Трудно также согласиться с утверждением О. А. Лекманова, что «мертвецами» в строках «И мертвецы стоят в обнимку / с особняками» названы новые московские дома. Слова «в обнимку» не содержат пейоративных коннотаций, которых мы были бы вправе ожидать в случае с упоминанием «новых домов». «Мертвецы» — это, скорее всего, не метафора, а умершие владельцы старых московских особняков. Ср. в «Рождественском романсе» мотив «людей старого века»: «такси с больными седоками», один из седоков — конечно, Анна Ахматова, едущая на Ордынку к Ардовым: «любовник старый и красивый». В поэзии Бродского встречаются случаи уподобления статуи человеку («Декабрь во Флоренции» и др.).

Барочное «остроумие», консептизм присущи многим текстам Бродского. Таково снятие оппозиции «пожар — потоп», приравнивание пожара к потопу в стихотворениях «Пришла зима, и все, кто мог лететь…» и «В этой комнате пахло тряпками и сырой водой…»(см. о снятии этой оппозиции: Келебай Е. Поэт в доме ребенка (пролегомены к философии Иосифа Бродского). С. 103–104, 113). Но Е. А. Келебай не отметил, что в строках «Значит, я еще жив. То ли там был пожар, / либо — лопнули трубы, и я бежал» (III; 113) из стихотворения «В этой комнате пахло тряпками и сырой водой…» «материализована» поговорка «пройти огонь, воду и медные трубы».

Другой пример барочного «остроумия» — стихотворение «На смерть друга» (отклик на недостоверное известие о смерти в Москве С. Чудакова, якобы замерзшего в московском подъезде, — см. об этом, напр.: Михайлов О. Московский плут из магаданских лагерей // Новая газета. 22–28 января 2001 г. № 4 (647). С. 22). Бродский обыгрывает прямые и переносные значения в строке «и замерзшему насмерть в параднике третьего Рима» и искусно варьирует семантику берега — с одной стороны, как знака загробного мира, в котором оказывается адресат стихов, с другой — как метонимии, обозначающей Америку, в которой очутился сам автор.

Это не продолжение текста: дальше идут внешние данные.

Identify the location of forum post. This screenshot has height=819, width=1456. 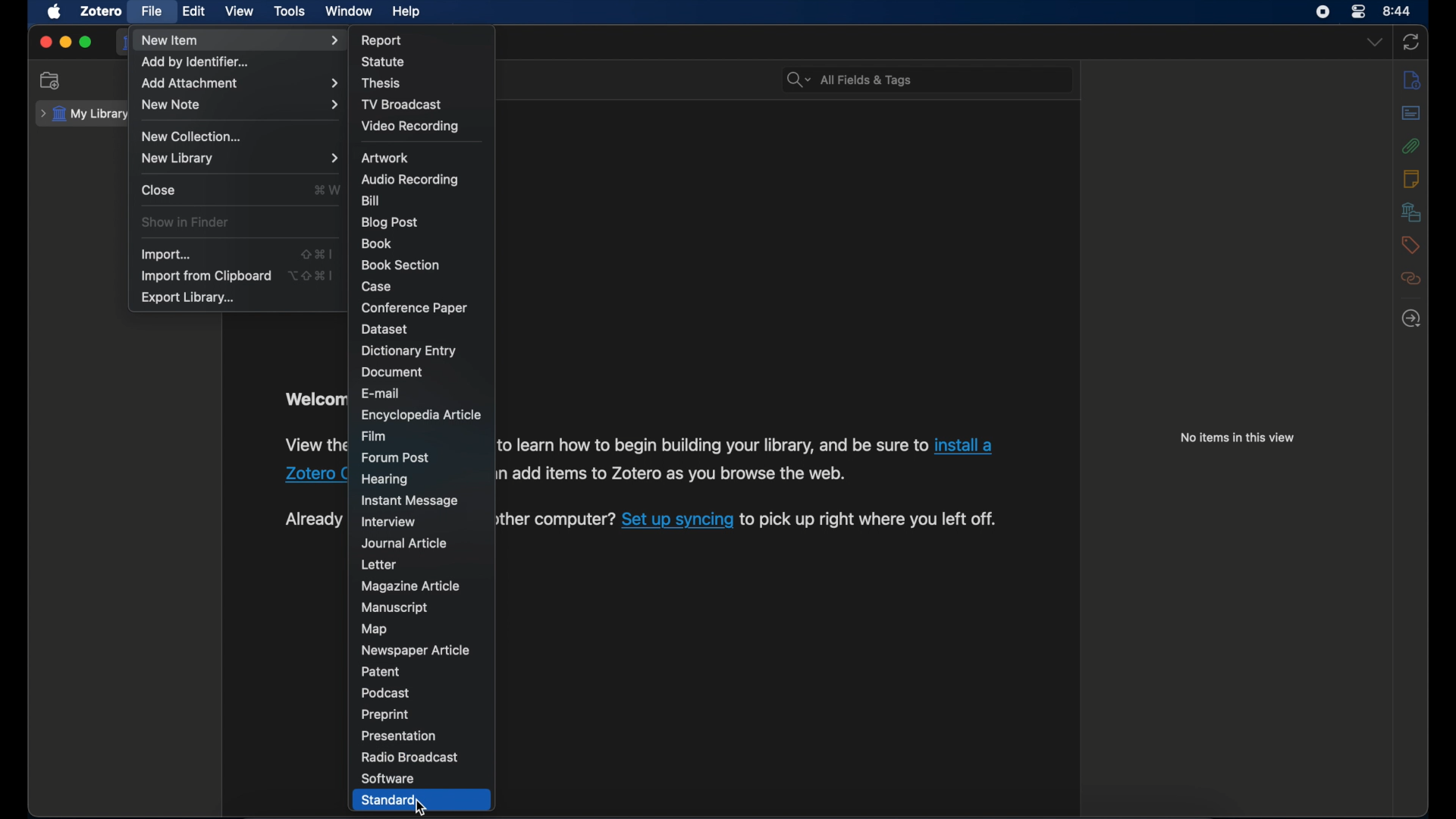
(395, 458).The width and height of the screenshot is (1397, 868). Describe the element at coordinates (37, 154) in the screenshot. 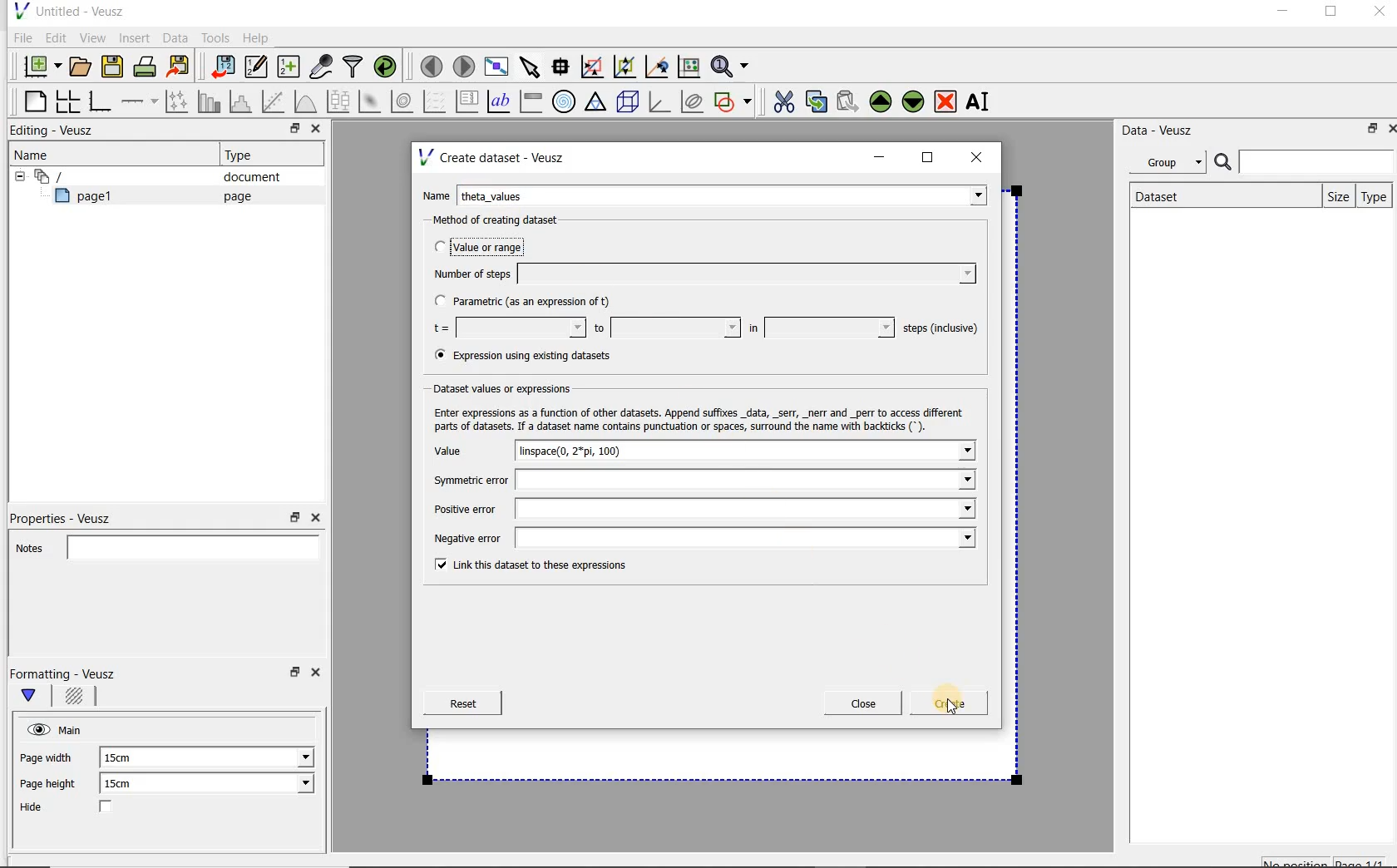

I see `Name` at that location.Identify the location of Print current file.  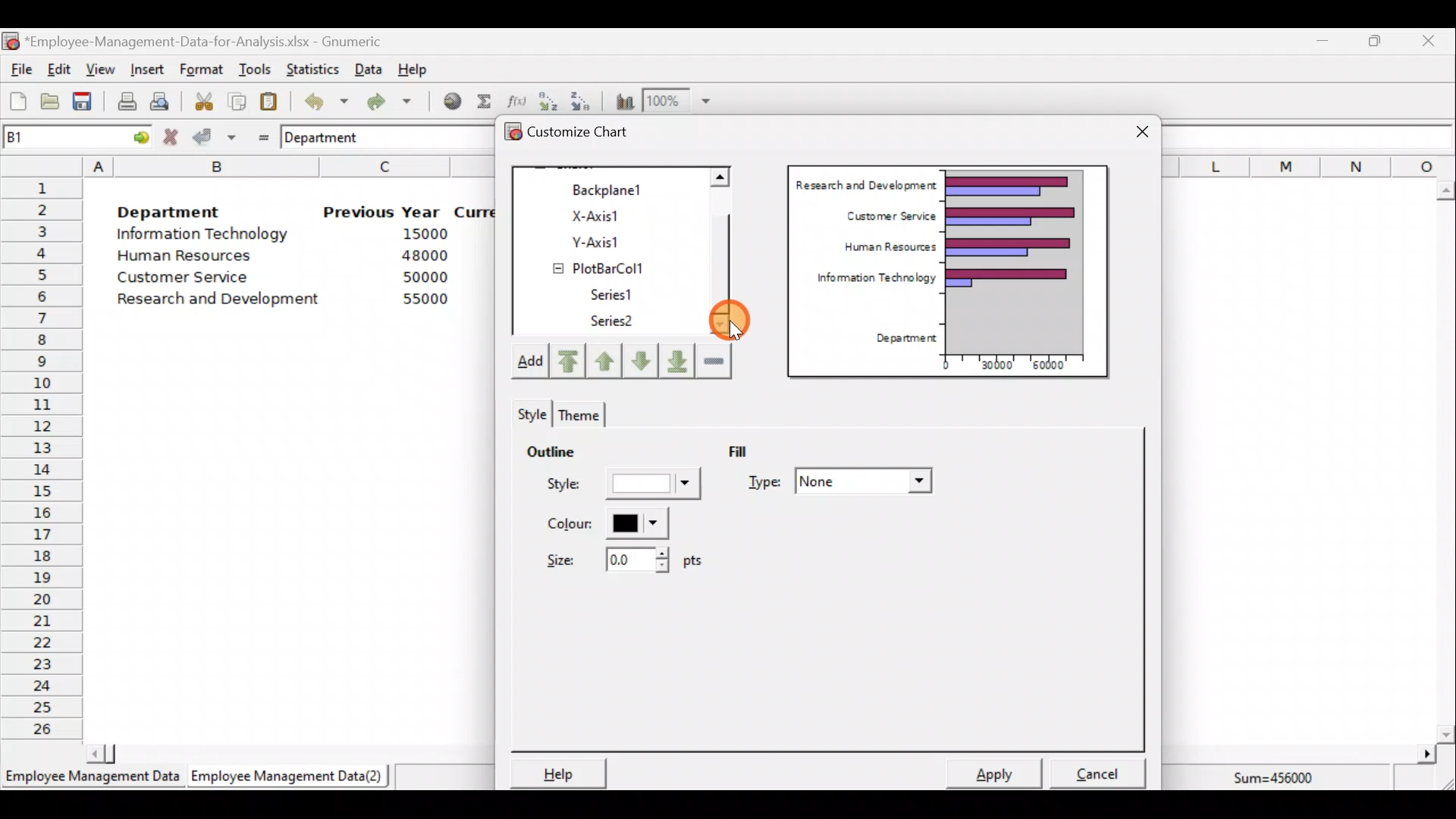
(126, 101).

В духе барочного консептизма и перифрастическое именование ручья, родника «лошадиным изумрудом», мелькнувшим меж ветвей, в стихотворении «Ты поскачешь во мраке по бескрайним холодным холмам» (I; 226): «лошадиный изумруд» — «лошадиный источник, иначе — Гиппокрена», источник поэзии (Жигачева М. В. Баллада в раннем творчестве Иосифа Бродского // Вестник Московского университета. Сер. 9. Филология. 1992. № 4. С. 51). Барочное обыгрывание противоположных коннотаций слова «двери» представлено в «К стихам» (1967): «Все двери/настежь будут вам всегда. Ноне / грустно эдак мне слыть нишу: / я войду в одне, вы — в тыщу» (II, 39). Метафорическим дверям гробового входа (ср. двери, через которые войдут погребающие лирического героя, в стихотворении «1972 год») противопоставлены двери в жизнь, открытые стихам.

Виртуозность этих строк заключается еще и в том, что, внешне являясь «развитием» послания Кантемира «К стихам моим», они являются зеркальным отражением стихов Пушкина, в которых бессмертие признавалось за лирическим героем-поэтом, а его творения ждала алчная Лета: «Мой друг! неславный я поэт, / Хоть христианин православный. / Душа бессмертна, слова нет, / Моим стихам удел неравный — / И песни музы своенравной, / Забавы резвых юных лет, / Погибнут смертию забавной, / И нас не тронет здешний свет! / Ах! ведает мой добрый гений, / Что предпочел бы я скорей / Бессмертию души моей / Бессмертие своих творений» («В альбом Илличевскому» [I; 227]).

О Бродском и барокко см. также: MacFayden D. Joseph Brodsky and the Baroque. Quebec, 1998.

89

Ср. наблюдения, касающиеся тенденции в художественной литературе к превращению конвенциональных знаков, какими являются слова естественного языка, в иконические: Лотман Ю. М. Структура художественного текста. М., 1970. С. 29–34; Эко У. Ускользающая структура: Введение в семиологию / Пер. с ит. М., 1998. С. 84–88. Много примеров такого рода содержит кн.: Эткинд Е. Г. Материя стиха; примеры из современной русской поэзии в кн.: Зубова Л. В. Современная русская поэзия в контексте истории языка. М., 2000.